# Math-SLM: Efficient Training of a Small Math Reasoning Model in 3.5 Hours

> The math-slm project demonstrates how to fine-tune the math reasoning ability of DeepSeek-R1-Distill-Qwen-7B in just 3.5 hours using 8 H100 GPUs, adopting a combined strategy of SFT+DPO+LoRA, providing an efficient solution for model training in resource-constrained scenarios.

- 板块: [Openclaw Llm](https://www.zingnex.cn/en/forum/board/openclaw-llm)
- 发布时间: 2026-05-07T09:07:04.000Z
- 最近活动: 2026-05-24T09:19:24.448Z
- 热度: 77.0
- 关键词: 数学推理, 模型微调, LoRA, DPO, SFT, DeepSeek, 高效训练
- 页面链接: https://www.zingnex.cn/en/forum/thread/math-slm-3-5
- Canonical: https://www.zingnex.cn/forum/thread/math-slm-3-5
- Markdown 来源: floors_fallback

---

## [Introduction] Math-SLM: Efficient Training of a Small Math Reasoning Model in 3.5 Hours

This project was published by debtirthasaha on GitHub (link: https://github.com/debtirthasaha/math-slm), demonstrating how to fine-tune the math reasoning ability of DeepSeek-R1-Distill-Qwen-7B in just 3.5 hours using 8 H100 GPUs. The core strategy is a combination of SFT (Supervised Fine-Tuning) + DPO (Direct Preference Optimization) + LoRA (Low-Rank Adaptation), providing an efficient solution for model training in resource-constrained scenarios.

## Project Background and Motivation

Math reasoning is one of the core capability challenges for large language models. Closed-source models like GPT-4 and Claude perform well, but the open-source community needs to explore efficient paths for small models under limited resources. Although DeepSeek-R1-Distill-Qwen-7B has strong reasoning capabilities, traditional full-parameter fine-tuning is costly and has strict hardware requirements. This project aims to significantly reduce training costs while maintaining performance through a combined strategy.

## Analysis of Core Technical Solutions

1. **LoRA**: Applied to the projection matrix of the attention layer, keeping the original model weights unchanged while only training a small number of low-rank matrices, significantly reducing the number of parameters and computational overhead; 2. **SFT**: Using high-quality math instruction datasets to enable the model to learn standard problem-solving steps and logical chains; 3. **DPO**: Learning directly from preference data, simplifying the process and improving output accuracy and readability.

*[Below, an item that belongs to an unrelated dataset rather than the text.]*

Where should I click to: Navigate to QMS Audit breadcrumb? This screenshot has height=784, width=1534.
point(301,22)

## Training Efficiency Optimization Strategies

1. **Distributed Parallelism**: Combining data parallelism (each GPU processes different batches) and model parallelism (addressing single-card memory limitations) to fully utilize 8 H100 GPUs; 2. **Mixed Precision Training**: Using FP16/BF16 to reduce memory usage and computation time, with gradient accumulation to balance batch size; 3. **Efficient Data Processing**: Optimizing tokenization and batch processing to minimize I/O waiting and ensure GPU is fully utilized for computation.

## Model Performance and Evaluation

The trained model has been released on Hugging Face (MR0b0t/math-slm-sft-dpo-v5). Although there are no detailed benchmark scores, the expected performance includes: basic arithmetic/algebra can accurately perform multi-step calculations; geometry/probability can convert natural language into expressions and apply theorems; complex reasoning can generate step-by-step processes with interpretability.

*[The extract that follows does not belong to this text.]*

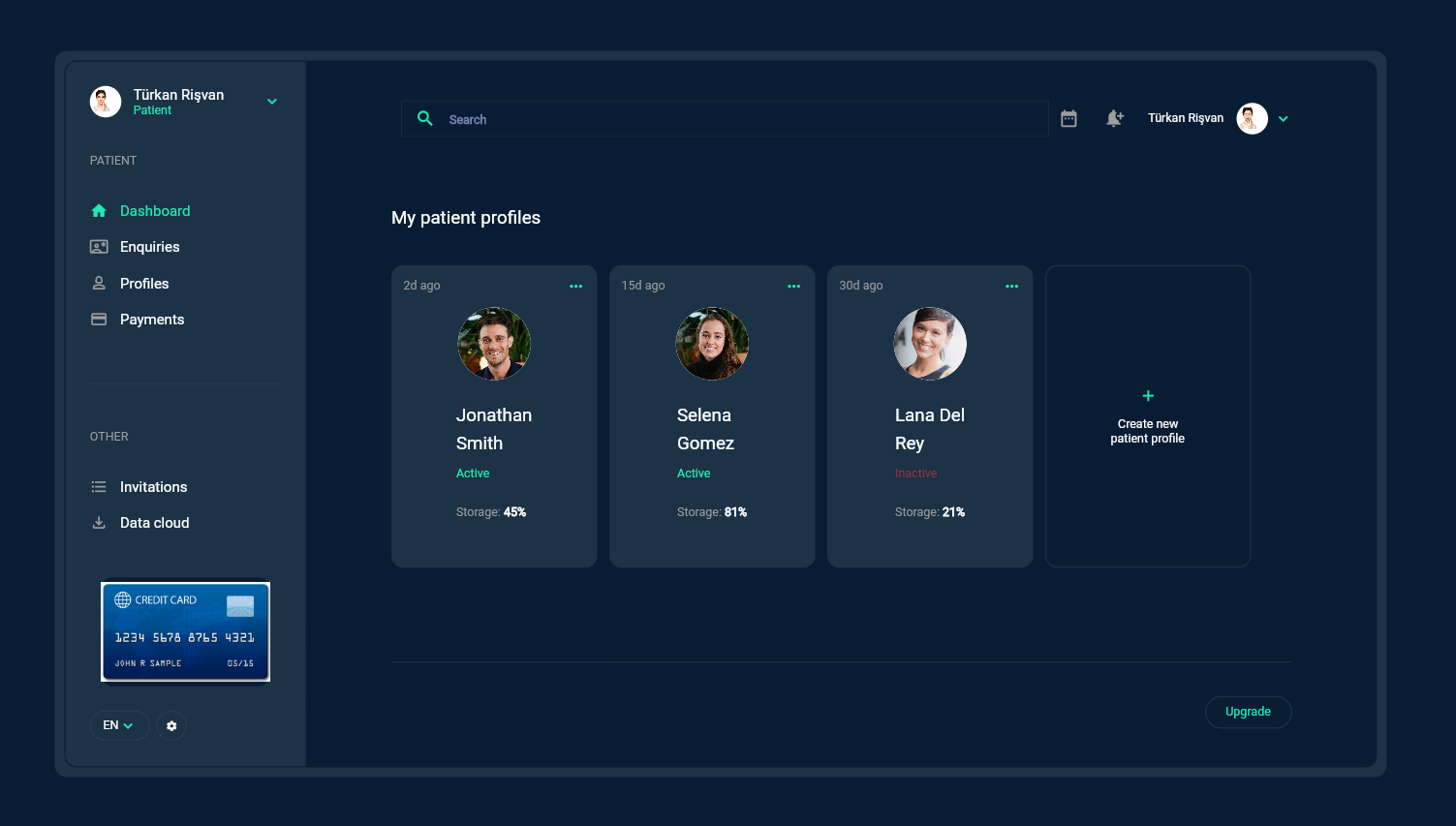Open the calendar icon in the top bar

pyautogui.click(x=1068, y=117)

## Practical Value and Application Scenarios

- Researchers/Developers: A reproducible and efficient training template that can be extended to larger models or other reasoning domains; - Resource-Constrained Teams: Proves that competitive specialized models can be trained with low resources; - EdTech: Suitable for intelligent tutoring, automatic grading, and personalized recommendations, with better accuracy and consistency.

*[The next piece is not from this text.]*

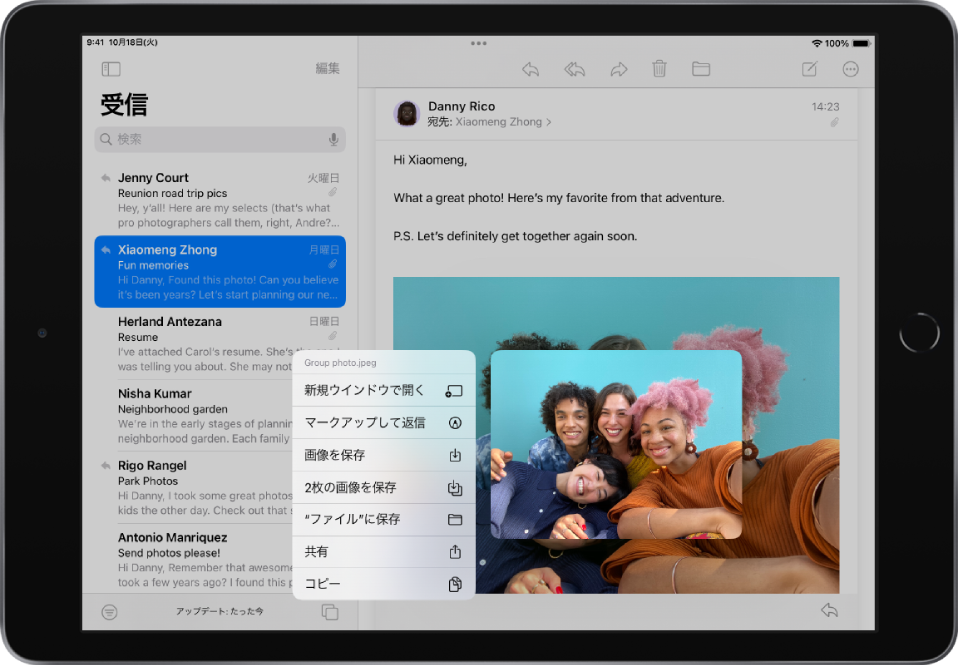Tap the Reply arrow icon

point(530,69)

## Limitations and Future Directions

**Limitations**: Domain specificity (only math reasoning), scale limitations (7B models struggle with advanced math), data dependency (data sources and filtering not disclosed); **Future**: Expand to larger models (14B/32B), cover more math domains (advanced/competition math), explore more efficient algorithms (QLoRA/DoRA, etc.).